As I was reading this book, something kept niggling in the back of my mind. It reminded me of something else I had read, but I couldn't quite bring it forward. But finally, it came to me; it was The Constant Gardener by John le Carré. That book detailed the exploitation of an African country and its population by a pharmaceutical company. This present book details exploitation by an oil company. Different kinds of companies but the lack of regard for humanity was something I found quite similar.
The country in this book is never actually named.

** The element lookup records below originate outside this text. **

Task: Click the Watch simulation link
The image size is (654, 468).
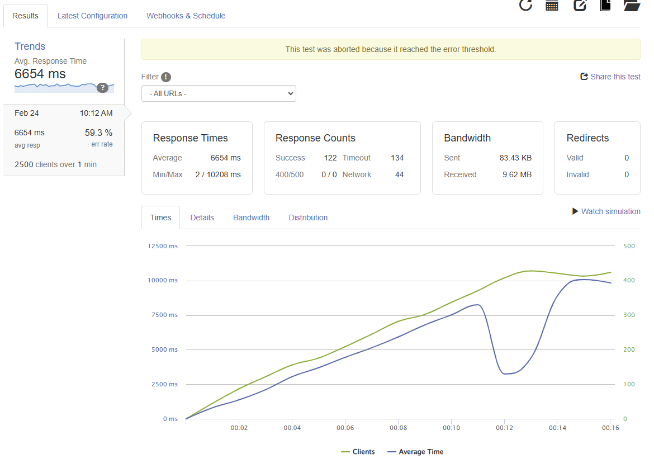Action: [606, 211]
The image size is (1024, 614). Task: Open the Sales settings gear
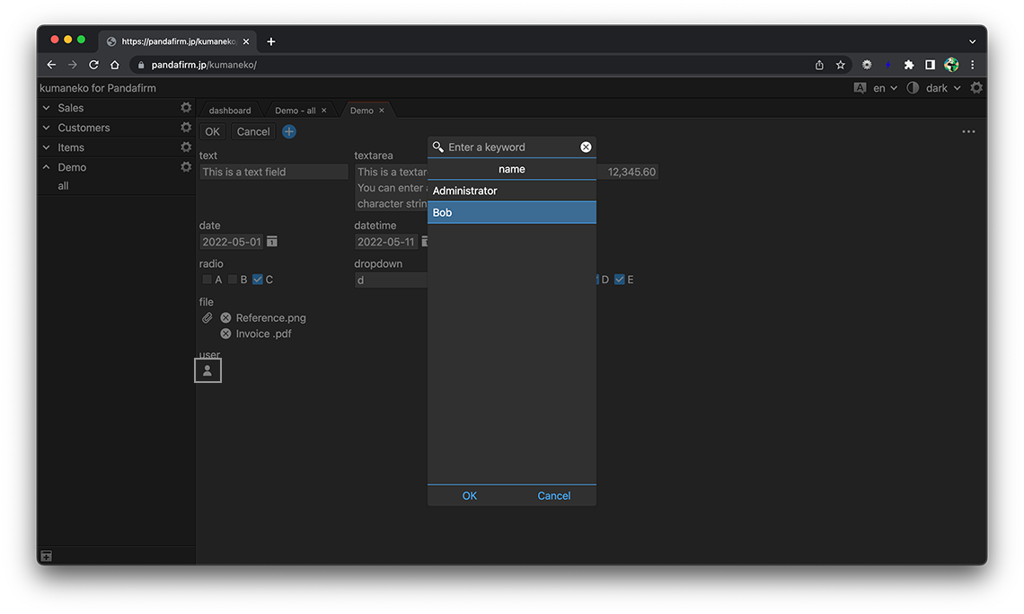click(x=186, y=108)
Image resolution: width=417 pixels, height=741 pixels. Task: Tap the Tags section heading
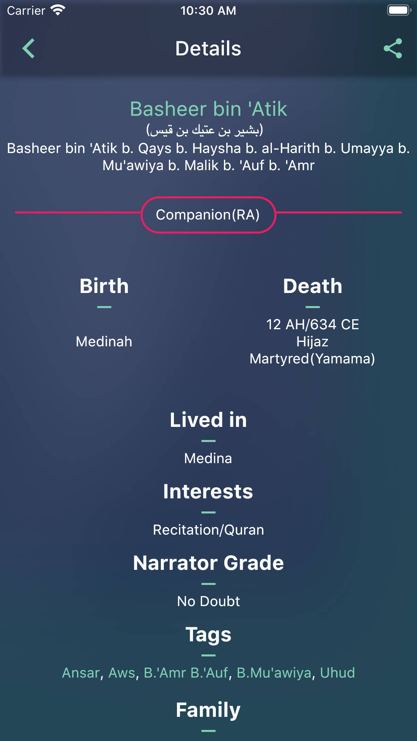click(x=208, y=634)
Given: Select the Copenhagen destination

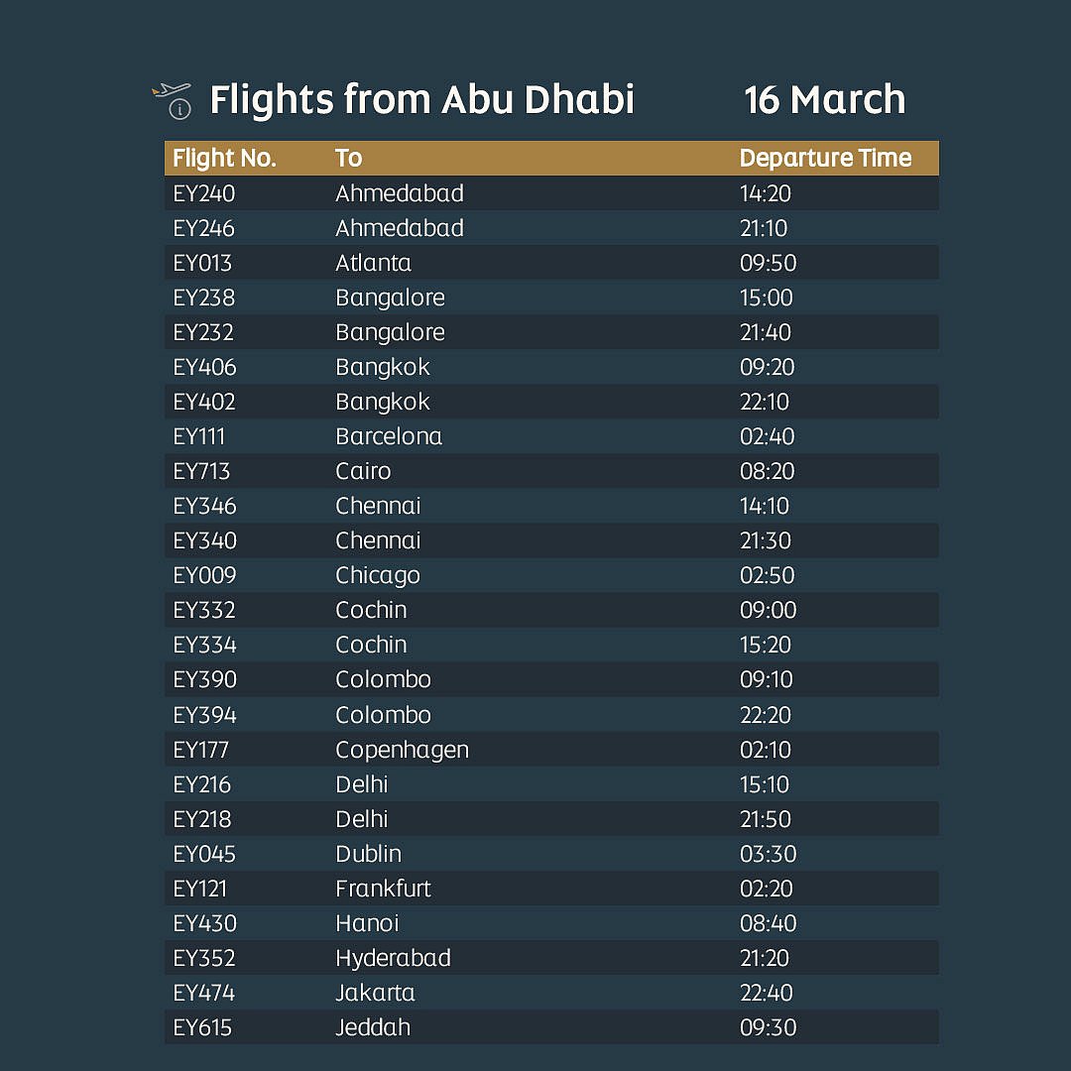Looking at the screenshot, I should tap(402, 750).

The author was born in Cameroon and grew up in a coastal town in that country but later went to college in the United States and is now an American citizen living in New York. Though she doesn't name the country, the fictional village she writes about is called Kosawa. In that village lives a young girl named Thula and her family. It is through Thula that we experience the traumatic events affecting her village.
An American oil company is drilling for oil near their village and that process is poisoning their air, water, and soil. The river that they depend on has turned to sludge. The soil will no longer grow the food they need. Worst of all, their children are dying, having been poisoned simply by breathing the air and drinking the water. Thula's younger brother, Juba "dies" but is brought back to life in his father's arms by the village's twin healers. Following this experience, Thula's father determines to go to the capital city to speak with authorities there and bring the condition of the village to their attention, even though village leaders have been attempting to do that for years. He and a few other men from the village make the trip. They are never seen again and their families cannot learn what has happened to their loved ones. Thula, her mother, and her brother are devastated. There is no response from the government.
An NGO takes an interest in the village's plight and attempts to negotiate with the oil company to improve things. They also work to provide education for the children. Thula is a gifted child who elicits their particular interest. They arrange for her to attend better schools where she impresses her teachers and when she reaches college age, she is sent to America, to New York to attend college.
During all these intervening years, the children of Kosawa have continued dying prematurely and Thula and her age group have become activists to try to force change. From New York, she continues advising her friends back home regarding their actions and sending them money whenever she can to help finance their activities.
Mbue not only tells her story from the side of the villagers, she also explores the lives of the men who work for the oil company. These are local men from other surrounding villagers who are just trying to provide for their families and secure a better life for them. Even though they are doing the work that is despoiling the land and degrading the environment, are they the enemy? The company's executive officers are actually the ones profiting from this and it is they who could change the operations of the company. They choose not to.
Again, as I read this book, I was reminded of the Dakota Access Pipeline protests and other similar environmental actions. Sadly, the country described by Mbue is governed by an authoritarian regime that has little interest in responding to populist actions. It is a tragic story that the reader feels instinctively is going to end badly for all. It is, in fact, the all too familiar story of so many parts of the world today.
Mbue is a brilliant writer. She writes this difficult narrative in a very straightforward manner with prose that goes straight to the heart. The story of Thula and her transformation from village girl to movement leader and her ultimate fate is one that will stay with me. Although there was much that depressed me about the chronicle, I am very glad I read it. I think you might be, too.